Records contained in a dataset
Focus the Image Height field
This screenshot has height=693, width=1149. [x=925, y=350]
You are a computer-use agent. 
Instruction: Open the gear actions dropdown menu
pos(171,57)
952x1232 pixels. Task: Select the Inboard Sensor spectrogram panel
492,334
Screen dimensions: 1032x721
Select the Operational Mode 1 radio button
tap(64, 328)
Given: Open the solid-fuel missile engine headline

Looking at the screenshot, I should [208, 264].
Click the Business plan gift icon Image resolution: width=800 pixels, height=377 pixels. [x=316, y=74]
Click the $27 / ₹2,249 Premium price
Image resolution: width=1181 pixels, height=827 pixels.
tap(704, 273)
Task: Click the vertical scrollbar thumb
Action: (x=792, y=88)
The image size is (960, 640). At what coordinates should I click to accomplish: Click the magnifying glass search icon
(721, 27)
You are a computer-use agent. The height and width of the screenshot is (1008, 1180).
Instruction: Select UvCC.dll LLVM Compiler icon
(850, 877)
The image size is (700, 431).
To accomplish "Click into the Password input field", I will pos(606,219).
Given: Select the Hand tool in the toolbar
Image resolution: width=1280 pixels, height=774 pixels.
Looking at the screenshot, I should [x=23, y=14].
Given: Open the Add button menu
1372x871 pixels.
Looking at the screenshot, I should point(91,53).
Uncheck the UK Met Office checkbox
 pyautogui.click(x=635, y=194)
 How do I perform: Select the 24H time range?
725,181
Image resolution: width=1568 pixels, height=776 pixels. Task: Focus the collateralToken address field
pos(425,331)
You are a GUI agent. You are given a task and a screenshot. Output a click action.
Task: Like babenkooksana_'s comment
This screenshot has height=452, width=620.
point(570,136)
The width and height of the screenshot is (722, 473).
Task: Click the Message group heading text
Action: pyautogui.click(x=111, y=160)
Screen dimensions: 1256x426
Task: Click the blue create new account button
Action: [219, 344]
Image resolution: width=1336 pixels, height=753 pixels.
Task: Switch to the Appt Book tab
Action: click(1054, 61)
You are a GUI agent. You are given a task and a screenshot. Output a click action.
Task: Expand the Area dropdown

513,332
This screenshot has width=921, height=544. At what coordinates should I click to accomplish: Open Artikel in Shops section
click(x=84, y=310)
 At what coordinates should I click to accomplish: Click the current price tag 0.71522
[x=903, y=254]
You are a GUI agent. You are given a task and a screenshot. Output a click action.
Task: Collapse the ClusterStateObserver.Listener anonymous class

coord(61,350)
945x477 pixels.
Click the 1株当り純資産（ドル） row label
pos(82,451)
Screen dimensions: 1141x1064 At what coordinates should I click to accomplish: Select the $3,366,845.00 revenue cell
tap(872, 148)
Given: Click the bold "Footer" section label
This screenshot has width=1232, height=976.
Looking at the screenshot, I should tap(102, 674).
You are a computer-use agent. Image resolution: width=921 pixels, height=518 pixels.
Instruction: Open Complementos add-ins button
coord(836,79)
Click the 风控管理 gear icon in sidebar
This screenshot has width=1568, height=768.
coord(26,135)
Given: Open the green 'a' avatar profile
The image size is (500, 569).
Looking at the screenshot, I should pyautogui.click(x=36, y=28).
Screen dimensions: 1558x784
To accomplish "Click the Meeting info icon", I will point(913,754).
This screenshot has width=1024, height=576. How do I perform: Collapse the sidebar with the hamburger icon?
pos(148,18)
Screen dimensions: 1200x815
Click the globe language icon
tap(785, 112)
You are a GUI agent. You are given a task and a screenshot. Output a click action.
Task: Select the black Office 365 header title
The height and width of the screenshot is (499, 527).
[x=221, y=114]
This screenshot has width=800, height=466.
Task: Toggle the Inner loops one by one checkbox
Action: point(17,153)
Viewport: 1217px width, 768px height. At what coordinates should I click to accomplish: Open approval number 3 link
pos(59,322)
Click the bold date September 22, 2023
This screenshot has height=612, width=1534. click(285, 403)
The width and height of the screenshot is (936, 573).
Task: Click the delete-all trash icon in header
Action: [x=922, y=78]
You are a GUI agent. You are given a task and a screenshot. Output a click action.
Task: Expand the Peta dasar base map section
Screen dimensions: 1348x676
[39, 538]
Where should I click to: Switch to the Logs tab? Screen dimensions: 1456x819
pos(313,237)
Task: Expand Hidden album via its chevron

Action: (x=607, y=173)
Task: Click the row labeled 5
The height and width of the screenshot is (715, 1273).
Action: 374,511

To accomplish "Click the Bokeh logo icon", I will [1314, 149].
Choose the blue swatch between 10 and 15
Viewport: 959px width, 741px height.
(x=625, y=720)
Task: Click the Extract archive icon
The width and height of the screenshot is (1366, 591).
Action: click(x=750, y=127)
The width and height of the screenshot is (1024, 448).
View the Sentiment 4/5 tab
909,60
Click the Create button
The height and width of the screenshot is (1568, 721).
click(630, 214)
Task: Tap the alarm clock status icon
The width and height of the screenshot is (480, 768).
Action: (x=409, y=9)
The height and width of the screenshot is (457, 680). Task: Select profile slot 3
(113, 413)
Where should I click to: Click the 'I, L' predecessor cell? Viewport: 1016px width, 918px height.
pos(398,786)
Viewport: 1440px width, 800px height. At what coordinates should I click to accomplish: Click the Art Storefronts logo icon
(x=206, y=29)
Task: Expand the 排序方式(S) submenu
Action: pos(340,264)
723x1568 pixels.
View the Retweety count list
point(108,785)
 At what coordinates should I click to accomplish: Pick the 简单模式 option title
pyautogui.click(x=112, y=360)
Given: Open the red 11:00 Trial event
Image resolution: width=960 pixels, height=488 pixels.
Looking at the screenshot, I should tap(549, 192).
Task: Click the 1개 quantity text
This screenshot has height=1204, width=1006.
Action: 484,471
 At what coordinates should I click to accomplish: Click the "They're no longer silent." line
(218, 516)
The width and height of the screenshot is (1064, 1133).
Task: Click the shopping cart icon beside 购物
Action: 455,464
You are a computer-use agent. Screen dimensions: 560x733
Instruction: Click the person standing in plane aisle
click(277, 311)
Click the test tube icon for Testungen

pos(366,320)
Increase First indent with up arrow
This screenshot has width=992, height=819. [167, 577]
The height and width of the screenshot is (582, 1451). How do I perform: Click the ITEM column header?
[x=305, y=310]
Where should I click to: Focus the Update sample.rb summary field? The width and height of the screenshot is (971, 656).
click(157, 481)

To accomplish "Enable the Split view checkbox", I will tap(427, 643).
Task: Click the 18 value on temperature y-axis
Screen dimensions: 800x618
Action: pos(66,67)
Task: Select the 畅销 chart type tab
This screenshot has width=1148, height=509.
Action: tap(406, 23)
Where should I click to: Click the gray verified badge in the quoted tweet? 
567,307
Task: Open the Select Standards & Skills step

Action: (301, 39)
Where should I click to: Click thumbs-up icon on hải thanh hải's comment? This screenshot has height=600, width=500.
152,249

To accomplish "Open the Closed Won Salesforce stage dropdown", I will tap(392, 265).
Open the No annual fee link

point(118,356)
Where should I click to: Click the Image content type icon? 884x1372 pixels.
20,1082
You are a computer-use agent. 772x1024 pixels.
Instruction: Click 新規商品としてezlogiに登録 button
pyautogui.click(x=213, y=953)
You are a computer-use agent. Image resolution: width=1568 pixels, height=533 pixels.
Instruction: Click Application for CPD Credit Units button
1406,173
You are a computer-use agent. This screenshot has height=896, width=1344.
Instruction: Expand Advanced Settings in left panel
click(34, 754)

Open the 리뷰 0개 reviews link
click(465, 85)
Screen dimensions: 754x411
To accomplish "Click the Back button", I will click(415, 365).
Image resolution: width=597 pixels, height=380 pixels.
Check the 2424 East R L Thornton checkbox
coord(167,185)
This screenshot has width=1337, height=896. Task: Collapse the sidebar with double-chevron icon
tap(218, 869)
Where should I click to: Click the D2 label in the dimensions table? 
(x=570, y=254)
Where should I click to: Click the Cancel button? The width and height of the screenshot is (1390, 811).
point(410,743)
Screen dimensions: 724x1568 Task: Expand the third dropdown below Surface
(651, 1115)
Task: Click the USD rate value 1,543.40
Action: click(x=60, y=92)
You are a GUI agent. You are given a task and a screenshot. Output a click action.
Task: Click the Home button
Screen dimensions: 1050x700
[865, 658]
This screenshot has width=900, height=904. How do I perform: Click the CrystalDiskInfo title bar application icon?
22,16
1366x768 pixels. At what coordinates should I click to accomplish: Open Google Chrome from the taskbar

**Requirement**
Find where "Screen dimensions: 754x411" occurs in the data, and please write out that line through the last line exactly, with nothing else.

**Answer space**
Screen dimensions: 754x411
To accomplish "Click the Back button", I will click(415, 365).
Image resolution: width=597 pixels, height=380 pixels.
Check the 2424 East R L Thornton checkbox
coord(167,185)
This screenshot has width=1337, height=896. Task: Collapse the sidebar with double-chevron icon
tap(218, 869)
Where should I click to: Click the D2 label in the dimensions table? 
(x=570, y=254)
Where should I click to: Click the Cancel button? The width and height of the screenshot is (1390, 811).
point(410,743)
Screen dimensions: 724x1568 Task: Expand the third dropdown below Surface
(651, 1115)
Task: Click the USD rate value 1,543.40
Action: click(x=60, y=92)
You are a GUI agent. You are given a task and a screenshot. Output a click action.
Task: Click the Home button
Screen dimensions: 1050x700
[865, 658]
This screenshot has width=900, height=904. How do I perform: Click the CrystalDiskInfo title bar application icon?
22,16
1366x768 pixels. At what coordinates should I click to accomplish: Open Google Chrome from the taskbar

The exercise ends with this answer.